_Task directions_:
Find the line below with "Task: View site". Print it and every line after it exactly, through the last line, leaving out the pictures.

_Data for analysis_:

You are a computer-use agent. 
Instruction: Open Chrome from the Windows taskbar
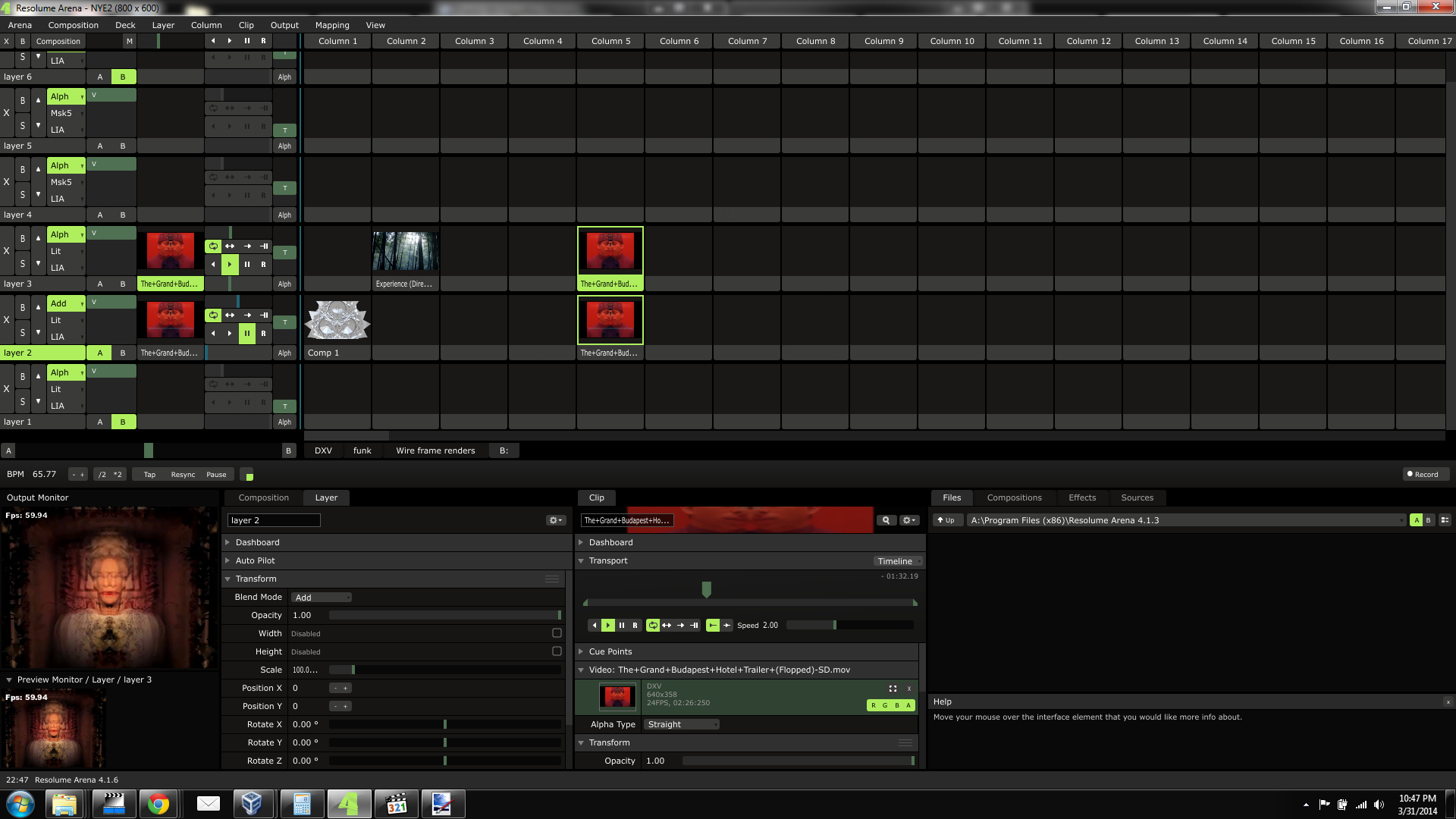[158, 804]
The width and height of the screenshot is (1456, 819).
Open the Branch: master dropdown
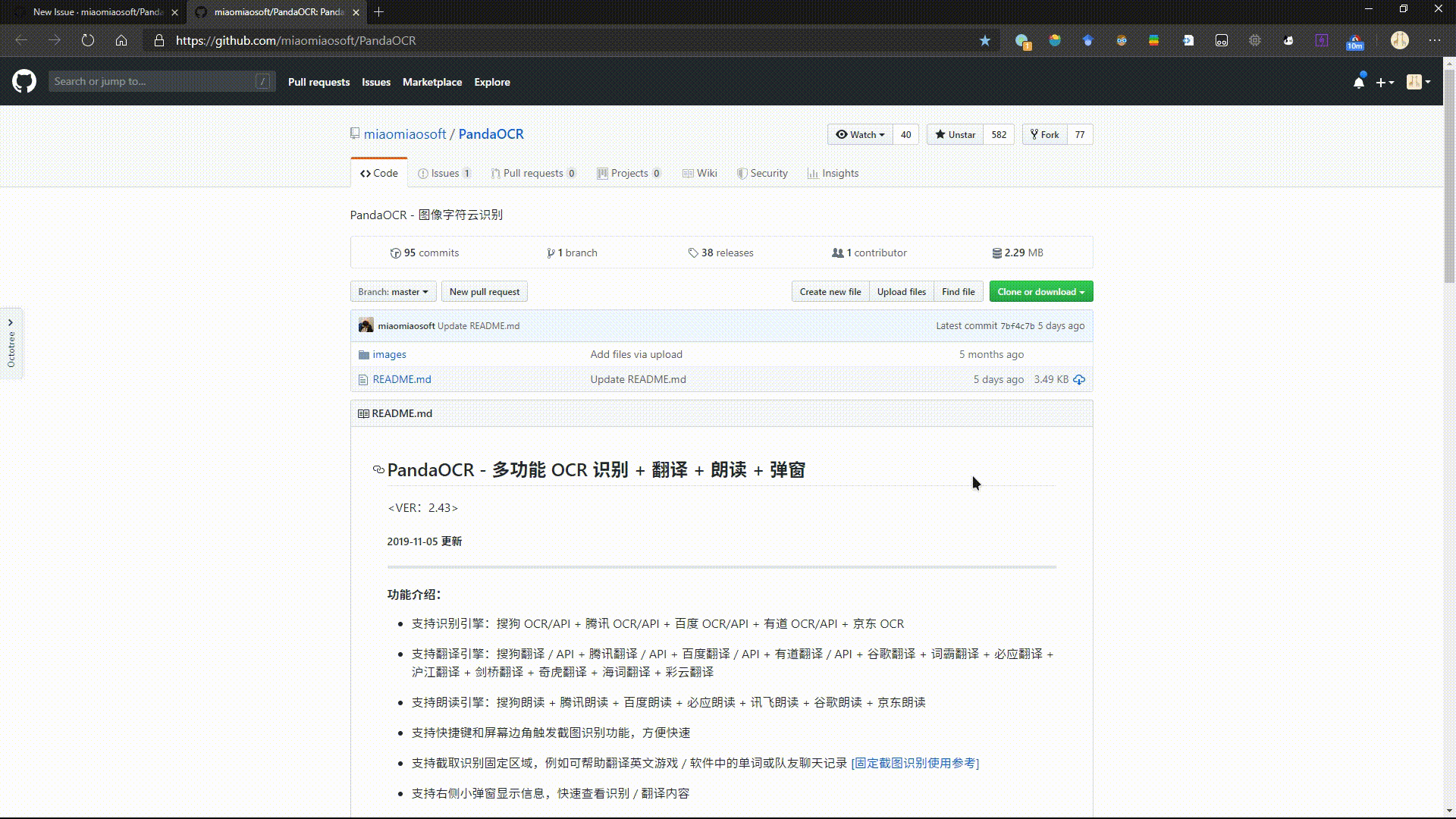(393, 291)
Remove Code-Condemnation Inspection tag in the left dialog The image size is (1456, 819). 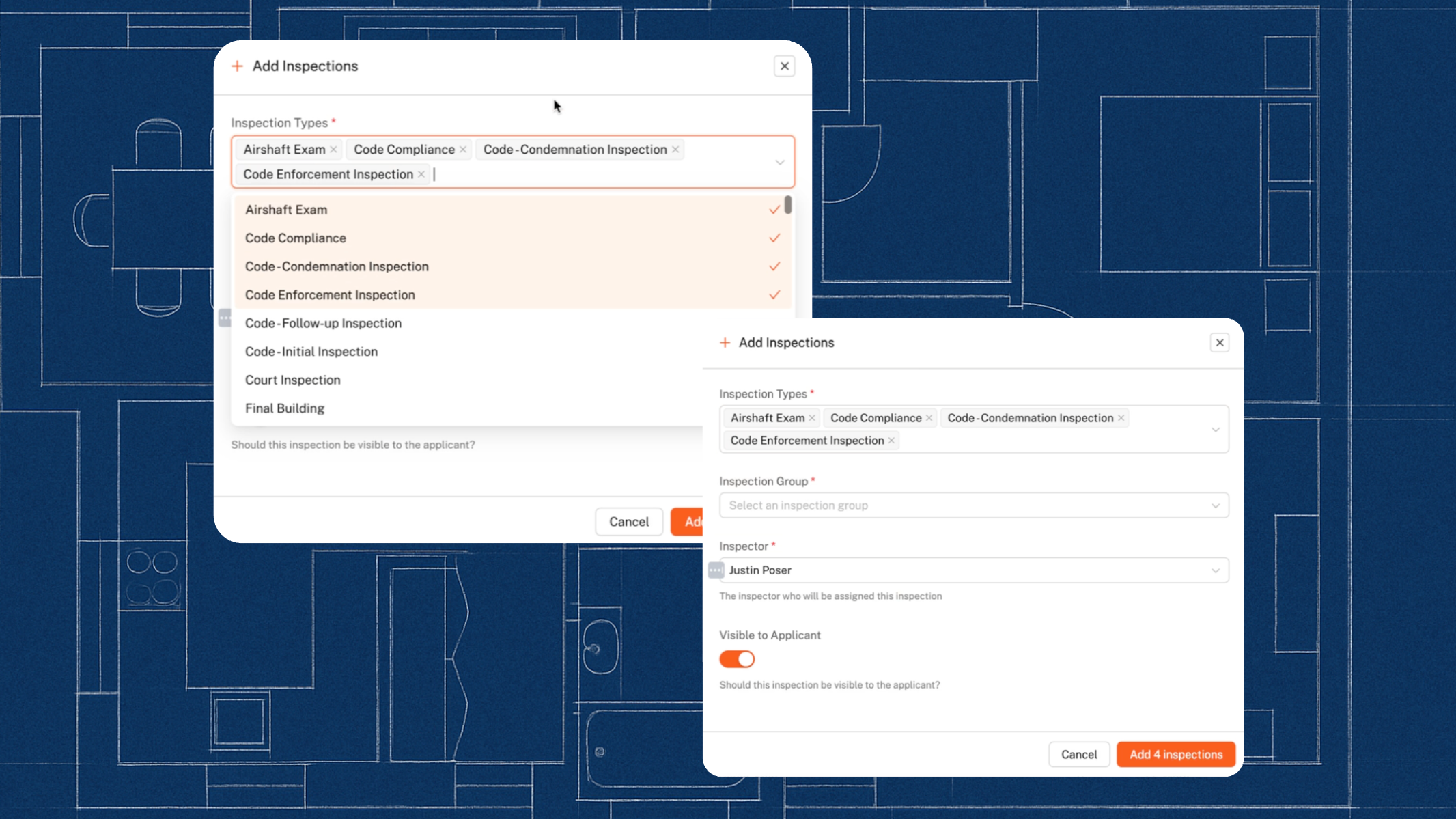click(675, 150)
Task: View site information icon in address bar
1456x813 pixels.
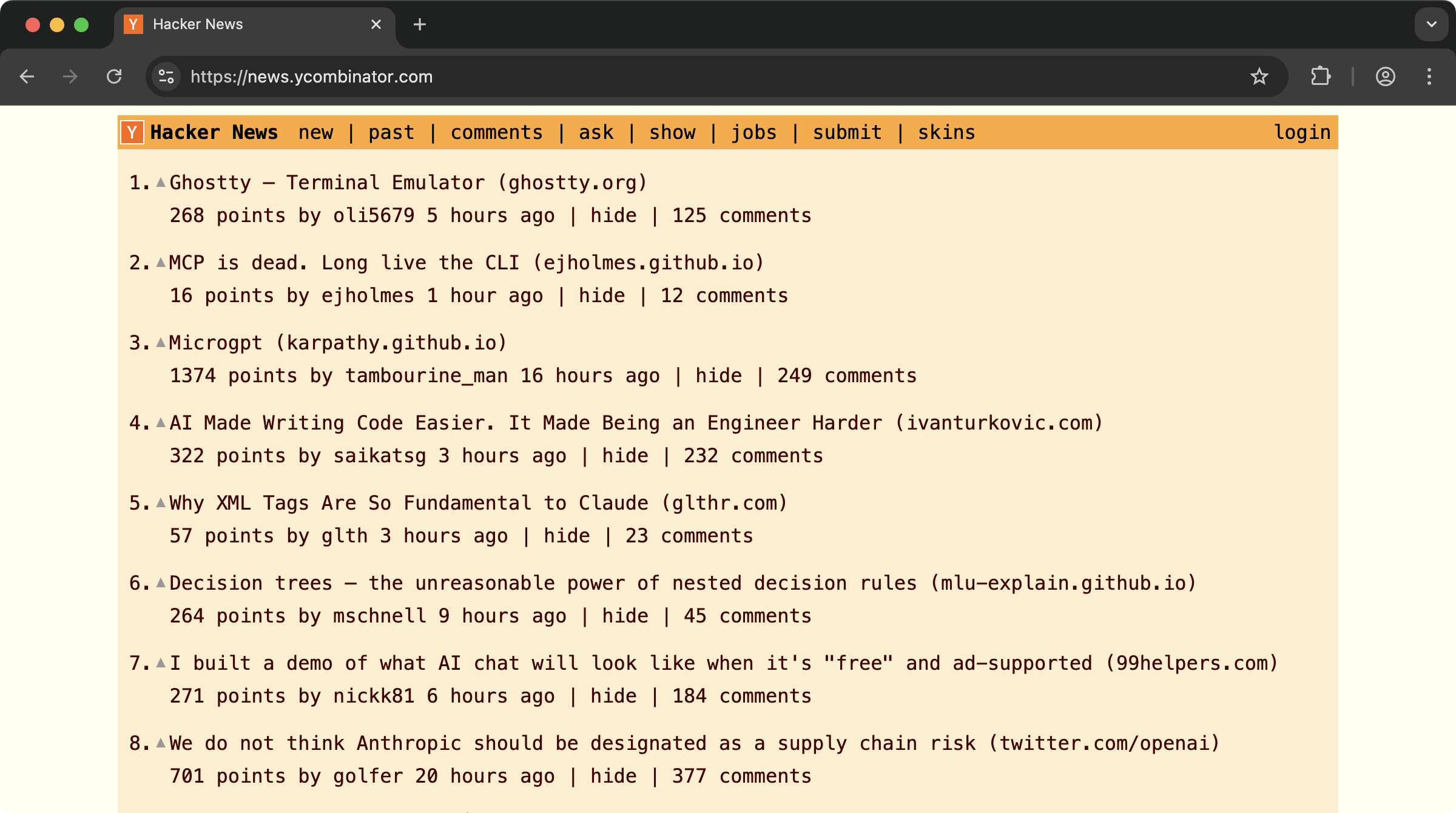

_Written solution_:
Task: View site information icon in address bar
1456x813 pixels.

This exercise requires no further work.